Despite Mr. Raphael’s protestations that he had been impersonated and had not created the defamatory profile, he was held liable for the defamatory comments on Facebook.  The Judge refused to believe his story.  To his chagrin the judge ruled that the allegations of dishonesty in the comments were serious enough to harm Mr Firsht”s business making him liable in damages.  So the award in Mr Firsht”s favour gave £15,000 for Mr Firsht personally, £5,000 to his business and an extra £2,000 for breach of his privacy.


Whether there is even any validity to any online smears is immaterial.  Once it’s on the internet it’s in the public sphere, where it stays.

Watching everything can be complicated, confusing and time-consuming. And that’s before you even attempt to respond to the negative or incorrect content.  As a result an increasing number of companies and individuals are using reputation monitoring services to keep track of their online reputation.

These services have varying levels of success in filtering out the spam, duplicates and promotional copy and presenting you with a summarised breakdown of what’s being said about you online.

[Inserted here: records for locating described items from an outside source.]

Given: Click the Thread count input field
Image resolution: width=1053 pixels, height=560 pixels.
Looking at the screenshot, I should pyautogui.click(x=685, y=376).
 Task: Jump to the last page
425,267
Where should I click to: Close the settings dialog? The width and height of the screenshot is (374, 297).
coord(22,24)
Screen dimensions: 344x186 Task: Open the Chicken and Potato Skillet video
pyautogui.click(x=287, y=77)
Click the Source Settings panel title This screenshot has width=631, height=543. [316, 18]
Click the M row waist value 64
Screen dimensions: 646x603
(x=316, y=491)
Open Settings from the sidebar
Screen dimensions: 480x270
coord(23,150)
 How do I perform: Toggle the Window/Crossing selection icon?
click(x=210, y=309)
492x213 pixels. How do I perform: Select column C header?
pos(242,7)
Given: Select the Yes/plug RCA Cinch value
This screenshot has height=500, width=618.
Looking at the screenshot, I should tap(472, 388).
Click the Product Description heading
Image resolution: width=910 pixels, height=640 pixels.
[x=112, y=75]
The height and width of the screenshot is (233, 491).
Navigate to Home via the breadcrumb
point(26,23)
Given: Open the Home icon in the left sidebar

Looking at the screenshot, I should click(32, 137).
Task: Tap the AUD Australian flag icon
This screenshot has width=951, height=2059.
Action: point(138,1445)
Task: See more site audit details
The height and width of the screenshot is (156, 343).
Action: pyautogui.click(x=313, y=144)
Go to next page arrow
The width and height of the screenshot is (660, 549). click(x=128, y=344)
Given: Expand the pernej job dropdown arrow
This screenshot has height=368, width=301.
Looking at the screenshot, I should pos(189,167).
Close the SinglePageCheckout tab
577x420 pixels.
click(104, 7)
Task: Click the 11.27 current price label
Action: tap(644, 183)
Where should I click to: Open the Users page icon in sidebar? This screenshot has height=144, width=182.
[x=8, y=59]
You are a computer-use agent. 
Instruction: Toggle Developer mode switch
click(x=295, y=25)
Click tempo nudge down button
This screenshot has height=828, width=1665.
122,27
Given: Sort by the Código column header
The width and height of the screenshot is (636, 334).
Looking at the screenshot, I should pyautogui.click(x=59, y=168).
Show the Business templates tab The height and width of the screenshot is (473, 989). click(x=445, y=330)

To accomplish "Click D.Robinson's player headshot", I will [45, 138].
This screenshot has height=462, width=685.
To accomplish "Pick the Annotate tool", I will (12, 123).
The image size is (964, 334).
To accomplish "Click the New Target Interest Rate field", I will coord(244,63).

Some simply present you with the raw information while others also offer statistical analysis to determine how much content is negative or positive.

Reputation management tools should not be confused with the press cuttings services that inform the business about mentions of its name in the press.  Often these services include a licence to reuse such content within promotional material.  Reputation monitoring is quite different in nature and aims purely to scour the web, social networking sites, forums or message boards for any mentions of your name or other chosen keywords which are being monitored.